= Challenge 1 =
Pull out every line of the listing that contains the string "what", with case counting.

= Excerpt to read =
* * *
In [2]:
import warnings
warnings.filterwarnings("ignore")
from time import time

In [3]:
from citrination_client import CitrinationClient
from saxskit.saxs_models import get_data_from_Citrination

from saxskit.saxs_models import train_classifiers_partial, train_regressors_partial

## Updating models using data from Citrination

Assume that we got a new dataset and now we want to update our models using new data. Since training "from scratch" took a significant amount of time (specially for the regression models) we will use train_classifiers_partial() and train_regressors_partial() to update the models with the new data.

#### Step 1. Load the current set of models

In order to compare the current models against the updated models, load the current models from the scalers_and_models.yaml file where they are saved. (TODO)
* * *
= Exercise material =
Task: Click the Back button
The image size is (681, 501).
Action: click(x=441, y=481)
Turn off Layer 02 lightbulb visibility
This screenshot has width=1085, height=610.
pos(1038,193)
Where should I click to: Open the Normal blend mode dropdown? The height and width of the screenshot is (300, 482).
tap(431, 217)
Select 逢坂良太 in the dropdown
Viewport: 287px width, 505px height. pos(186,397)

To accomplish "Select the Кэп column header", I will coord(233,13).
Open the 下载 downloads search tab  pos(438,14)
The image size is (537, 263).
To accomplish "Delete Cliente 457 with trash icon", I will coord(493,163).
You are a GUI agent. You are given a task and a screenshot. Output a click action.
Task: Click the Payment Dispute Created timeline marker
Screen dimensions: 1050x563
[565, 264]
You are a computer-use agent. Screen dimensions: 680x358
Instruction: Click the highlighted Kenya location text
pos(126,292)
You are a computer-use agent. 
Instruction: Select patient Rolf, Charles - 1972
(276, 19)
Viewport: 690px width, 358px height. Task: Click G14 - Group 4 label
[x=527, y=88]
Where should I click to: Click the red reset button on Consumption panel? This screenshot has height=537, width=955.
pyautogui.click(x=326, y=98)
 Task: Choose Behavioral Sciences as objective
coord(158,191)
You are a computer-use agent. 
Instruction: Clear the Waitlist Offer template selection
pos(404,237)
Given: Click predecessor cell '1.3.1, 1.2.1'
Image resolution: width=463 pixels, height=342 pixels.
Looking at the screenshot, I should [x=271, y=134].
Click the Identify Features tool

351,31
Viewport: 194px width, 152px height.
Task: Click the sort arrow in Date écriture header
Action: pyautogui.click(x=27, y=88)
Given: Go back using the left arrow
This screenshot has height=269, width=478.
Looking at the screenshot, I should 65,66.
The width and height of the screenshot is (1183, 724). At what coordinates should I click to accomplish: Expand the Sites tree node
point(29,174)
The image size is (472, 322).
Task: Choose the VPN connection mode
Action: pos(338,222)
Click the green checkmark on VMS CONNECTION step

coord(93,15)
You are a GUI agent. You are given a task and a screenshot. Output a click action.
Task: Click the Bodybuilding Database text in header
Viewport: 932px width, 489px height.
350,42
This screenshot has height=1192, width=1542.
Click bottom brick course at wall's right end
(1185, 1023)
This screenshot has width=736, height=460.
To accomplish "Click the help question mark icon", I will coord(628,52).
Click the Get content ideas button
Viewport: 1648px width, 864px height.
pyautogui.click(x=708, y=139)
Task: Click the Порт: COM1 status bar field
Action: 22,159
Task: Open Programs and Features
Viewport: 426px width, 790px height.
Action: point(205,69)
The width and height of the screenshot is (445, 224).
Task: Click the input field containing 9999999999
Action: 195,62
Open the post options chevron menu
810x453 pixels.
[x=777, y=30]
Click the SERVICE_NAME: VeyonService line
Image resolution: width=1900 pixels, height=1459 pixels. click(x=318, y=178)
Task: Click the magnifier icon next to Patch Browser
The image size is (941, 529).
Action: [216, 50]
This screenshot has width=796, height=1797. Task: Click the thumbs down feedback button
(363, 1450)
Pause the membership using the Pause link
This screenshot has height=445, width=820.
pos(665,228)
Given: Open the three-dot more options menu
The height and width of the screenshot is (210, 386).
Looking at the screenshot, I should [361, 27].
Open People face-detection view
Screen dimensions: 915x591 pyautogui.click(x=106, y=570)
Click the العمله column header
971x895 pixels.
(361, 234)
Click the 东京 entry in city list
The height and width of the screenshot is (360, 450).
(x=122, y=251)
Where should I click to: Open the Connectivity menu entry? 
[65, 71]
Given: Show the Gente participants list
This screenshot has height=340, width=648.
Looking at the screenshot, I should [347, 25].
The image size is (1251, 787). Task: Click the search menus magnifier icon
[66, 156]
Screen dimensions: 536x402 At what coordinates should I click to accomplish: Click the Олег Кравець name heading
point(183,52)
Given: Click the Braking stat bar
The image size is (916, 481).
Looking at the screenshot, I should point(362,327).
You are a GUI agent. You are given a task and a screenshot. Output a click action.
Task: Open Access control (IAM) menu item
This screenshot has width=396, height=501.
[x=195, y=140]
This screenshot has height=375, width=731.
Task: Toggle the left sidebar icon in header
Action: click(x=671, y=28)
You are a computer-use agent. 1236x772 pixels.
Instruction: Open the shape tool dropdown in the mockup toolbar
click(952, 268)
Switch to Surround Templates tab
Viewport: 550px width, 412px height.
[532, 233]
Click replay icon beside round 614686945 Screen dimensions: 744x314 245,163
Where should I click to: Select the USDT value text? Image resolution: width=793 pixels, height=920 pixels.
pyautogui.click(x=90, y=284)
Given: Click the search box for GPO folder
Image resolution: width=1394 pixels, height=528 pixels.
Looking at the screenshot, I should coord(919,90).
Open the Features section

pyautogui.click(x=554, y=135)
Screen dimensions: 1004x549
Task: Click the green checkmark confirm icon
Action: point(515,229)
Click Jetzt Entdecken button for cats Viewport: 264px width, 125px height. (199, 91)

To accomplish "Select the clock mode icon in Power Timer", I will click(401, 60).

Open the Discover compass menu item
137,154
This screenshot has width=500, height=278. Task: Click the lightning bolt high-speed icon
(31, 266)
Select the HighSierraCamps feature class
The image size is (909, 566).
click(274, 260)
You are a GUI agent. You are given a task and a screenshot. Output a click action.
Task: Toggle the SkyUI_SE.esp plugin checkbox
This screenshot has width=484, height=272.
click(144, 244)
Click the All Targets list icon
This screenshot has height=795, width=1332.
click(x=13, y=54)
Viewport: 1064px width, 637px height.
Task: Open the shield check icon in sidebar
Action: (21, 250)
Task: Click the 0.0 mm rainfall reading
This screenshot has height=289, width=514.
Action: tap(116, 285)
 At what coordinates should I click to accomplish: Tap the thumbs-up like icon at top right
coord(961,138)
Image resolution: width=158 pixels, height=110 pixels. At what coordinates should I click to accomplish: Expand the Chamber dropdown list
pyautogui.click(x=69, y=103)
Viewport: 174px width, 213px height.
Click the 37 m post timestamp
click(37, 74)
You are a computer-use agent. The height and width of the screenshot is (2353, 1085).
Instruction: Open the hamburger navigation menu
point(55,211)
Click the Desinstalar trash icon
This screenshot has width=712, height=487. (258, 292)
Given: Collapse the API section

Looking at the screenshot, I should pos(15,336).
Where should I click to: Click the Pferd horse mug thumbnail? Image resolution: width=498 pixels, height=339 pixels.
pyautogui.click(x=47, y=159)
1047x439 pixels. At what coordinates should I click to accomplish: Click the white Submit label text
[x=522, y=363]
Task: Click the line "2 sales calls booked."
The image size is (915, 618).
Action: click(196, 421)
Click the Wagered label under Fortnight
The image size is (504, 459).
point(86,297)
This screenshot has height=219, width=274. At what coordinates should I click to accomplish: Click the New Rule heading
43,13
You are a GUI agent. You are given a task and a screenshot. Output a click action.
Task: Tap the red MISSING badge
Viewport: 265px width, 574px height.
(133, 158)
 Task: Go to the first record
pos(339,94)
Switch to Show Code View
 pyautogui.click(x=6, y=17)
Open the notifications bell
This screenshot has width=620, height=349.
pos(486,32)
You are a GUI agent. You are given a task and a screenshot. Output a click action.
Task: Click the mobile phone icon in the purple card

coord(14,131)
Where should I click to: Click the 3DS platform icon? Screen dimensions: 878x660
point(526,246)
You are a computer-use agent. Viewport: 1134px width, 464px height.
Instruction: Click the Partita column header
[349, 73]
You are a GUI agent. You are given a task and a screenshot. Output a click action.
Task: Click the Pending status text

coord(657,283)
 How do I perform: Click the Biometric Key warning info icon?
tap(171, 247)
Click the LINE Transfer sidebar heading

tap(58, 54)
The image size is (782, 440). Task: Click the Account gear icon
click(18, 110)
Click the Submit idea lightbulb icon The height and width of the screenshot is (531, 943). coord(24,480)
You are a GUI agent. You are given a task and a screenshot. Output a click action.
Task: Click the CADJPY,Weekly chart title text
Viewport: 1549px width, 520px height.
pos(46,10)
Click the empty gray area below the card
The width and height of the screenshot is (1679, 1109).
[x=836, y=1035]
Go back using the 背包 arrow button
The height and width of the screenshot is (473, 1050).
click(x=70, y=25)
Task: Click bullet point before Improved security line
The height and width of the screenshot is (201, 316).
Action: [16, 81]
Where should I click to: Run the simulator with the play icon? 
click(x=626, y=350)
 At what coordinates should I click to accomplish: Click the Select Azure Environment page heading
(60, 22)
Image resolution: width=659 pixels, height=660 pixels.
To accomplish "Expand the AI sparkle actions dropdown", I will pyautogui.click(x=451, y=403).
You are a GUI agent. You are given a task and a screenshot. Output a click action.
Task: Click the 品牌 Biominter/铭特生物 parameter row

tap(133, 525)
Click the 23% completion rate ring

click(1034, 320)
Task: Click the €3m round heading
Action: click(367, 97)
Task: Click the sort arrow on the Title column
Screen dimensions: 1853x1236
* * *
= Challenge 2 =
Write the next part of the notebook excerpt on updating the models with Citrination data, starting right after its last sentence.

= Answer 1 =
The width and height of the screenshot is (1183, 724). At what coordinates should I click to accomplish: Expand the Sites tree node
Screen dimensions: 536x402 At what coordinates should I click to accomplish: Click the Олег Кравець name heading
 At what coordinates should I click to accomplish: Tap the thumbs-up like icon at top right
Image resolution: width=158 pixels, height=110 pixels. At what coordinates should I click to accomplish: Expand the Chamber dropdown list
1047x439 pixels. At what coordinates should I click to accomplish: Click the white Submit label text
This screenshot has height=219, width=274. At what coordinates should I click to accomplish: Click the New Rule heading
 At what coordinates should I click to accomplish: Click the Select Azure Environment page heading

= Answer 2 =
#### Step 1. Get data from Citrination using Citrination credentials

In [4]:
with open("../../api_key.txt", "r") as g:
    a_key = g.readline().strip()
cl = CitrinationClient(site='https://slac.citrination.com',api_key=a_key)

new_data = get_data_from_Citrination(client = cl, dataset_id_list= [16]) # [16] is a list of datasets ids

#### Step 2 (optional). Get all available data from Citrination

If we want to update not just models, but also accuracy records, we need to specify the data we want to use to calculate the accuracy. It is recommended to use all available data to calculate accuracy, including the data that was used for initial training.

In [9]:
all_data = get_data_from_Citrination(client = cl, dataset_id_list= [1,15,16])

#### Step 3. Update Classifiers

In [11]:
t0 = time()
train_classifiers_partial(new_data, yaml_filename = None, all_training_data = all_data)
print("Model updates took {:.2f} minutes".format((time()-t0)/60))

NameError: name 'all_data' is not defined

In [None]:
with open("../saxskit/modeling_data/accuracy.txt", "r") as g:
    accuracy = eval(g.readline())
for model_name, acc in accuracy.items():
    print('{}: {:.4f}'.format(model_name,acc))

#### Step 4. Update regression models

In [7]:
t0 = time()
train_regressors_partial(new_data, yaml_filename = None, all_training_data = all_data)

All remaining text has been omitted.